[Start of Given text]

Re: CGI/1.0 --- what's wrong with the status quo?

Robert S. Thau (rst@ai.mit.edu)
Tue, 28 Dec 93 17:32:55 EST


> Well, you ask what is wrong with the status quo and then tell us about
> the modifications you have made to your server...

Perhaps I should have made it more clear that I was referring to the status
quo definition of the *protocol*. The changes I have made to the server
don't affect *that* in the least --- it is already possible to mix scripts
and ordinary files indiscriminately from the client's perspective with the
stock NCSA httpd using ScriptAlias, with none of my hacks at all.

> ...in order to get around
> one of the problems which wouldn't exist if either of the suggestions
> made by Charles Henrich and myself were adopted.

Again, the changes I've made to the server have absolutely *nothing* to do
with the way scripts get their parameters (which is what your suggestion,
and Charles', would affect). They have to do with the way that the daemon
finds the scripts in the first place --- in particular, which directories
it will search.

Perhaps it was confusing to discuss these two separate issues in the same
note, but I was trying to use them to argue the same point, namely, that
from a user's perspective, it is better for the server software to become
*more* flexible rather than less. (N.B. I'm counting script authors as
users in this context --- the author of a script is using the server).

> You are absolutely
> right that there is no reason that the script and coversheet should
> have to be in different directories. There is also no reason that
> directories containing scripts have to be listed in configuration
> files and processed on server start up.

I'm glad we agree about these, but...

> Or that scripts need to be
> distinguished from ordinary files by a naming convention which the
> server presumably decodes.

I've got two comments on this:

First off --- CGI/1.0 already has a naming convention which some people
find at least irksome, the 'nph-' business. Secondly --- if scripts and
ordinary files coexist in the same directories, and the server can't tell
them apart by the names, then how *can* it tell them apart? How is the
server to know whether to read the file or to run it?

I suppose one could do something with file permissions, but I honestly
prefer suffixing the name with '.doit'. The trouble with using permission
bits is that stray 'x' bits do occasionally get set on ordinary files.
With my server the way it is, this doesn't matter. On the other hand, if
the server were using the x bits to tell whether to run the file, and a
stray 'x' bit landed on some gateway's conversheet, the server would
wind up trying to exec() a file full of HTML, fail, and return a '500
Server Error' which *really* confuses the hell out of some poor novice.
("The file is there. Why can't the server read it?").

In short, the naming convention makes it obvious, simply by looking at a
file, whether it is a script which the server should run, or an ordinary
file which the server should just throw over the transom. From a *user's*
perspective, that's simplicitly --- even if it takes ten more lines of code
in the server. (This is not an exaggeration, BTW --- see below).

[End of Given text]
[Start of Dataset]

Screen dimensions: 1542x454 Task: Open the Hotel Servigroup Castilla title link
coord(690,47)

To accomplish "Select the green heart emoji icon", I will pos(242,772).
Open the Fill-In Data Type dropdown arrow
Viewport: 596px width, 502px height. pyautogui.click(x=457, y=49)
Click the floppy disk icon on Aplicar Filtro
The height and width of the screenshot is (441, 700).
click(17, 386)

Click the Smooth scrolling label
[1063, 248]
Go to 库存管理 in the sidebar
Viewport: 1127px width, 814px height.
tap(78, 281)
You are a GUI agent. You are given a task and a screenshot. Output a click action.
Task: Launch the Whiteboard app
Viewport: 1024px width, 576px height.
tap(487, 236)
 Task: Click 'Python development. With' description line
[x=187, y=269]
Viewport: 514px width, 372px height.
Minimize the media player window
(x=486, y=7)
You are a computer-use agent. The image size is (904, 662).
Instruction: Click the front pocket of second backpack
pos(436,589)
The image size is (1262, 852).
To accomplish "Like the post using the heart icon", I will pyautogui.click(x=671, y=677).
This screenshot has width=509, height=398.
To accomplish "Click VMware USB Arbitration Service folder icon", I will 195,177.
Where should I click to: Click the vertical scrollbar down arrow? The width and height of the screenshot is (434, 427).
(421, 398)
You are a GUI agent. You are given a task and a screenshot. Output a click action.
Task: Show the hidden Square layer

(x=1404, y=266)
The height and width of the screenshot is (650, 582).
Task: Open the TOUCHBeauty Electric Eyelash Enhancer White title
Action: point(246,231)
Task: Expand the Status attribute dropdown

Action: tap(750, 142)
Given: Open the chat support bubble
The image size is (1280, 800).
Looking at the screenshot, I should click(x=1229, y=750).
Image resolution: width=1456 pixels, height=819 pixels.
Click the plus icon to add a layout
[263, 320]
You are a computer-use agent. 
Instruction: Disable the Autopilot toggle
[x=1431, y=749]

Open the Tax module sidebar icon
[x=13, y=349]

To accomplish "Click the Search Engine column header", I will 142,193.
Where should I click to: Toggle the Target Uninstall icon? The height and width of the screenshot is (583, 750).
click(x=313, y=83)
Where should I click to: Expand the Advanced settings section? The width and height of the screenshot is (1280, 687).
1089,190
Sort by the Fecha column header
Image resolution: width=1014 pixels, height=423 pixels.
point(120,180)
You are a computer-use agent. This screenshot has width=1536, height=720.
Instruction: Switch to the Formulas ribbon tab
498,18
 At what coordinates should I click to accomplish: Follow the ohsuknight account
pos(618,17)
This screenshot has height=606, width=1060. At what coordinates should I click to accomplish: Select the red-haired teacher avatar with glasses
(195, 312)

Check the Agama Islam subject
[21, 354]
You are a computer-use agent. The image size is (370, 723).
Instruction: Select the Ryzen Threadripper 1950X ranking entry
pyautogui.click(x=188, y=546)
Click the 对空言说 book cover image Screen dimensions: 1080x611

[End of Dataset]

Short exercise A:
Using the CGI/1.0 thread, say whether each statement agrees with it, answering yes or no and quoting the deciding words: (i) The writer prefers relying on file permission bits over a '.doit' suffix to mark scripts. (ii) The stock NCSA httpd can already mix scripts and ordinary files through ScriptAlias. (iii) The writer counts script authors as users.
Short exercise B:
Return every line of the rows that contains the string "coordinates".

Right answer A:
(i) No: "I suppose one could do something with file permissions, but I honestly prefer suffixing the name with '.doit'."
(ii) Yes: "it is already possible to mix scripts and ordinary files indiscriminately from the client's perspective with the stock NCSA httpd using ScriptAlias, with none of my hacks at all."
(iii) Yes: "I'm counting script authors as users in this context --- the author of a script is using the server"

Right answer B:
 At what coordinates should I click to accomplish: Follow the ohsuknight account
This screenshot has height=606, width=1060. At what coordinates should I click to accomplish: Select the red-haired teacher avatar with glasses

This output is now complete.